Top of Excerpted records

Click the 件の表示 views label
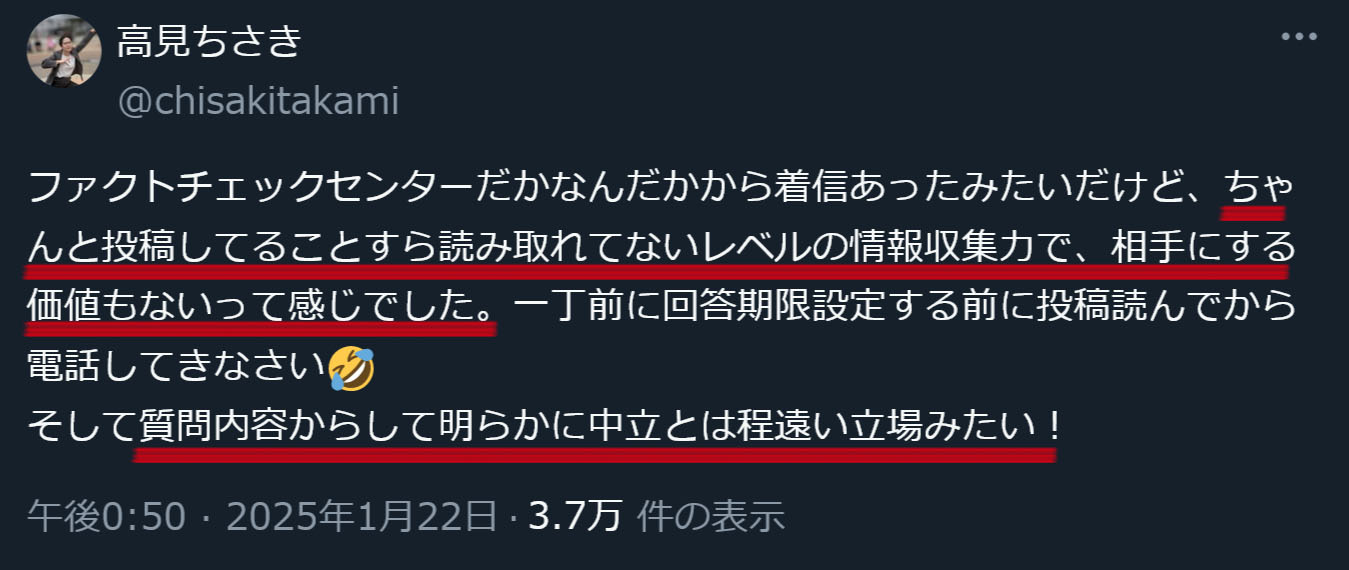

Bottom of Excerpted records
Top of Excerpted records

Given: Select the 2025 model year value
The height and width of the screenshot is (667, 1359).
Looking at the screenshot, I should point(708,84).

Bottom of Excerpted records
Top of Excerpted records

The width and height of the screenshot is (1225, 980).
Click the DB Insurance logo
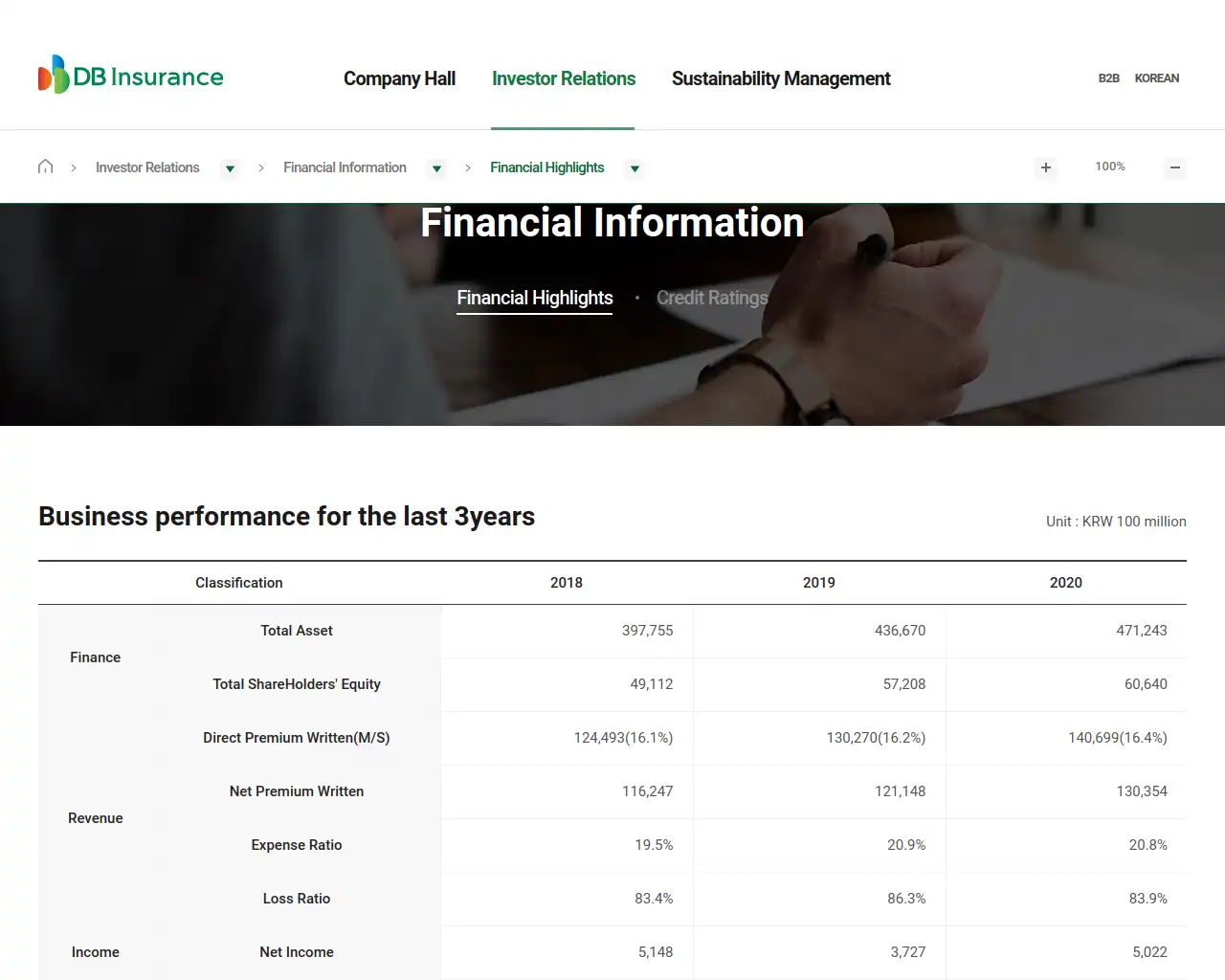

Bottom of Excerpted records

The answer must consist of every line in the records above that contains the word "Click".

Exercise response:
Click the 件の表示 views label
Click the DB Insurance logo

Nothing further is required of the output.